10.       La fonction publique est composée de divers ministères et sociétés d’État.  Elle se caractérise par un bilinguisme effectif et équilibré quand elle utilise la langue minoritaire pareillement dans son milieu de travail, dans ses communications avec le public, et dans ses prestations de service.  (En Belgique, par exemple, 45 p. cent des fonctionnaires travaillant dans l’administration fédérale utilisent le français comme leur langue de travail et de communication; et tous les documents de cette administration sont disponibles en français.)  Par contre, une fonction publique se caractérise par un bilinguisme ineffectif quand elle n’utilise que la langue majoritaire.
            Dans les Territoires du Nord-Ouest, l’administration territoriale emploie l’anglais comme sa langue de travail et de communication.  Seulement 0,5 p. cent des fonctionnaires occupent des postes désignés bilingues et l’offre des services en français est limitée et aléatoire.  D’après une enquête menée en 2003 par la Société d’études et de conseil ACORD : « Il s’agit, dans le meilleur des cas, d’une offre passive et qui exige du demandeur une patience ou une persévérance particulières ».  En somme, le bilinguisme de la fonction publique est peu effectif et très déséquilibré.

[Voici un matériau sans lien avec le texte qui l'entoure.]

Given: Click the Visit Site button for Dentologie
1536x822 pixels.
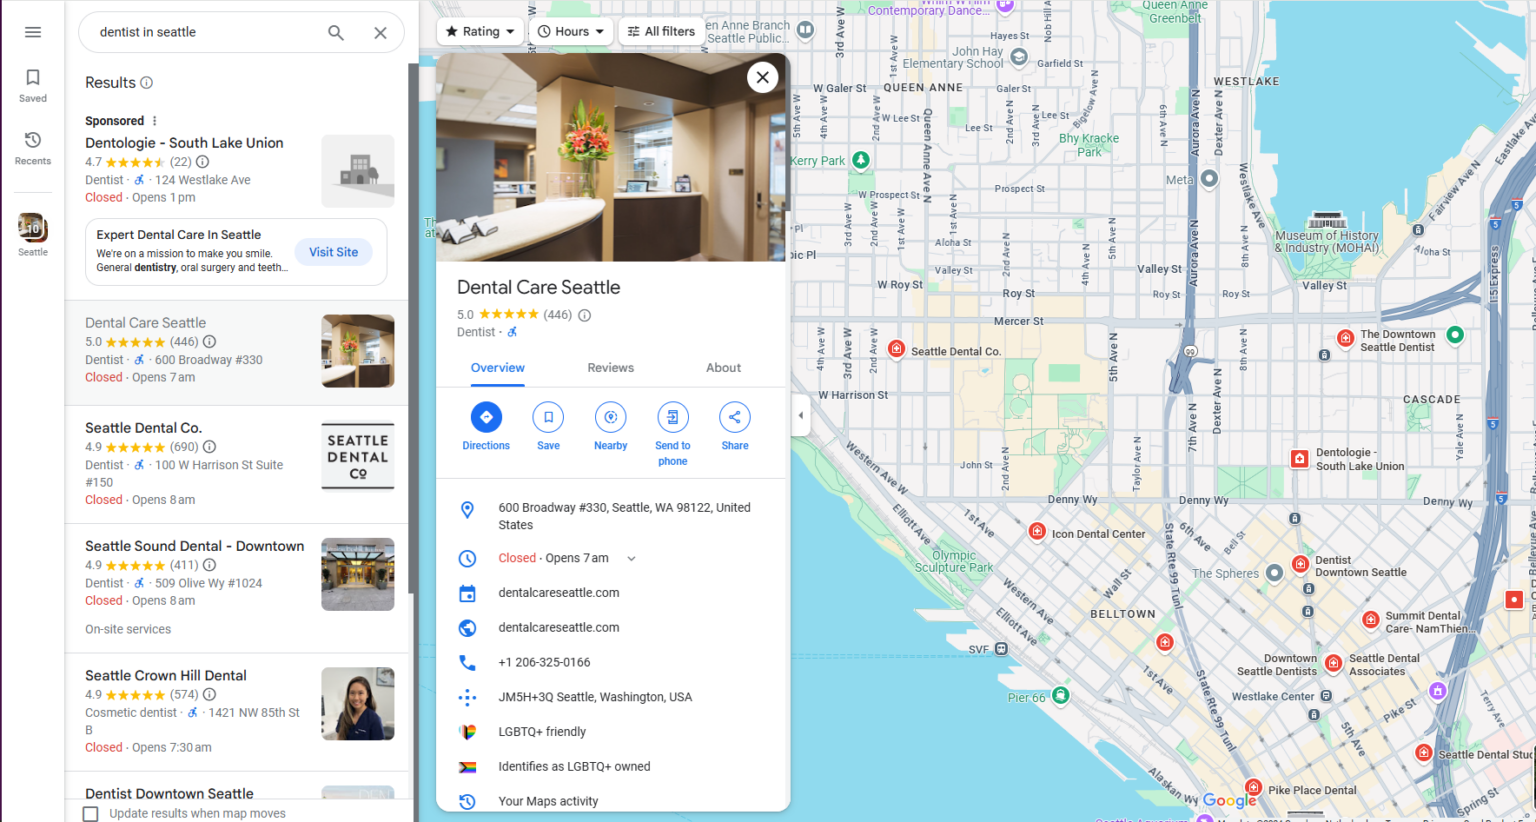Looking at the screenshot, I should click(333, 251).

11.       L’organe judiciaire est composé de cours de justice et de tribunaux.  Il se caractérise par un bilinguisme effectif et équilibré quand il utilise la langue minoritaire pareillement dans ses procédures et ses décisions.  (En Belgique, par exemple, 50 p. cent des juges qui siègent aux tribunaux supérieurs telle la Cour d’arbitrage sont francophones et ces tribunaux statuent en français comme en néerlandais.  Dans la région de langue française, et devant les juridictions civiles et commerciales de première instance, toute la procédure est faite en français.)  Par contre, les tribunaux se caractérisent par un bilinguisme ineffectif quand ils n’utilisent que la langue majoritaire.
            Dans les Territoires du Nord-Ouest, les tribunaux fonctionnent surtout en anglais, même si les règles de procédure, comme tout instrument législatif, sont publiées en anglais et en français.  Néanmoins, quand des participants interviennent en langue française, les tribunaux rendent parfois leurs décisions dans ces deux langues.  Le bilinguisme des tribunaux territoriaux est effectif mais très déséquilibré.

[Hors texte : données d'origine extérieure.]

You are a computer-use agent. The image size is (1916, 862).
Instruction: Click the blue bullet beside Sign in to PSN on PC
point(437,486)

C. L’impact du régime linguistique sur la vitalité minoritaire

 

12.       Un régime linguistique qui est effectif et équilibré dans son utilisation de la langue minoritaire rehausse le statut de cette langue et, par conséquent, la vitalité linguistique de la communauté minoritaire.  Le statut constitue un élément clé dans la force d’attraction d’une langue pour ses locuteurs et donc dans sa possibilité de survie sur un territoire donné.  Un régime qui est ineffectif ou très déséquilibré abaisse le statut de la langue minoritaire et donc la vitalité de la communauté de locuteurs.  En somme, quand le statut d’une langue est bas, la pression assimilatrice est élevée, toutes choses étant égales par ailleurs.

13.       Un régime linguistique qui est effectif et équilibré dans son utilisation de la langue minoritaire augmente la complétude institutionnelle de la minorité et, donc, sa vitalité linguistique.  Dans une société moderne, les institutions employant la langue minoritaire constituent un élément vital dans la survie de la communauté linguistique et dans la rétention de sa langue.  De telles institutions peuvent être sociales, économiques, culturelles, mais également politiques.  Un régime qui est ineffectif ou très déséquilibré réduit la complétude institutionnelle et donc la vitalité de la communauté de locuteurs.  En somme, quand la complétude institutionnelle est basse, la pression assimilatrice est élevée, toutes choses étant égales par ailleurs.